GTAV → Cityscapes (基于DAFormer)

变体	模型名称	mIoU	检查点下载
DistCL	sepico_distcl_gta2city_daformer.pth	70.3	Google / 百度 (提取码: `pico`)
BankCL	sepico_bankcl_gta2city_daformer.pth	68.7	Google / 百度 (提取码: `pico`)
ProtoCL	sepico_protocl_gta2city_daformer.pth	68.5	Google / 百度 (提取码: `pico`)

SYNTHIA → Cityscapes (基于DeepLab-v2)

变体	模型名称	mIoU	检查点下载
DistCL	sepico_distcl_syn2city_dlv2.pth	58.1	Google / 百度 (提取码: `pico`)
BankCL	sepico_bankcl_syn2city_dlv2.pth	57.4	Google / 百度 (提取码: `pico`)
ProtoCL	sepico_protocl_syn2city_dlv2.pth	56.8	Google / 百度 (提取码: `pico`)
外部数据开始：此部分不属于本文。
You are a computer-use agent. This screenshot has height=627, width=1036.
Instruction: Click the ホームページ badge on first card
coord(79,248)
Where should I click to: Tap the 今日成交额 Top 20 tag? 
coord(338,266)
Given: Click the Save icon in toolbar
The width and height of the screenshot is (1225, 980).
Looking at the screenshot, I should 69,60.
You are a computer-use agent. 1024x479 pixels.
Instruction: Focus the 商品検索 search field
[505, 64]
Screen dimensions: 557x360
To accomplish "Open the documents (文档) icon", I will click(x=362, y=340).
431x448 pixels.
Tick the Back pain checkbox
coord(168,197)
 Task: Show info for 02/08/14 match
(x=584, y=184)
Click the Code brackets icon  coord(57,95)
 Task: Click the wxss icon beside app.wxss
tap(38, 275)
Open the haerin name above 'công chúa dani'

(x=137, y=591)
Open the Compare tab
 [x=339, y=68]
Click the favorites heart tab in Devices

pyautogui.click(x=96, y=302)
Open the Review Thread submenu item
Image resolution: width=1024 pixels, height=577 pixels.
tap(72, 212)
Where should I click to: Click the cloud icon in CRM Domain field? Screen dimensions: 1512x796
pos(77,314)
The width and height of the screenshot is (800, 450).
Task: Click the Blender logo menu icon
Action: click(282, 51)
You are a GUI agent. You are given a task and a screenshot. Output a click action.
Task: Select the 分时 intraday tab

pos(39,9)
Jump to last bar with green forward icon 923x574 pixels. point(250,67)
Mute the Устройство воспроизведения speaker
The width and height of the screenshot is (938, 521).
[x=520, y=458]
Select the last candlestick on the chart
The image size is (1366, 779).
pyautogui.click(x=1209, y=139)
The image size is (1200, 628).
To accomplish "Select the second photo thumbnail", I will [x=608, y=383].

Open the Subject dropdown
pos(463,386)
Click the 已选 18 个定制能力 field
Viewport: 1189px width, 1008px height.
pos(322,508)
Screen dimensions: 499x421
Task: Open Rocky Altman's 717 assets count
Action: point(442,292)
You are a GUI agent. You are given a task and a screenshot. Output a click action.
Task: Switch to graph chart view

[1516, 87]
SYNTHIA → Cityscapes (基于DAFormer)

变体	模型名称	mIoU	检查点下载
DistCL	sepico_distcl_syn2city_daformer.pth	64.3	谷歌 / 百度 (提取码: `pico`)
BankCL	sepico_bankcl_syn2city_daformer.pth	63.3	谷歌 / 百度 (提取码: `pico`)
ProtoCL	sepico_protocl_syn2city_daformer.pth	62.9	谷歌 / 百度 (提取码: `pico`)

Cityscapes → Dark Zurich (基于DeepLab-v2)

变体	模型名称	mIoU	检查点下载
DistCL	sepico_distcl_city2dark_dlv2.pth	45.4	谷歌 / 百度 (提取码: `pico`)
BankCL	sepico_bankcl_city2dark_dlv2.pth	44.1	谷歌 / 百度 (提取码: `pico`)
ProtoCL	sepico_protocl_city2dark_dlv2.pth	42.6	谷歌 / 百度 (提取码: `pico`)

Cityscapes → Dark Zurich (基于DAFormer)

变体	模型名称	mIoU	检查点下载
DistCL	sepico_distcl_city2dark_daformer.pth	54.2	谷歌 / 百度 (提取码: `pico`)
BankCL	sepico_distcl_city2dark_daformer.pth	53.3	谷歌 / 百度 (提取码: `pico`)
ProtoCL	sepico_distcl_city2dark_daformer.pth	52.7	谷歌 / 百度 (提取码: `pico`)

我们训练的模型(sepico_distcl_city2dark_daformer.pth)也在Nighttime Driving和BDD100k-night测试集上进行了泛化性能测试。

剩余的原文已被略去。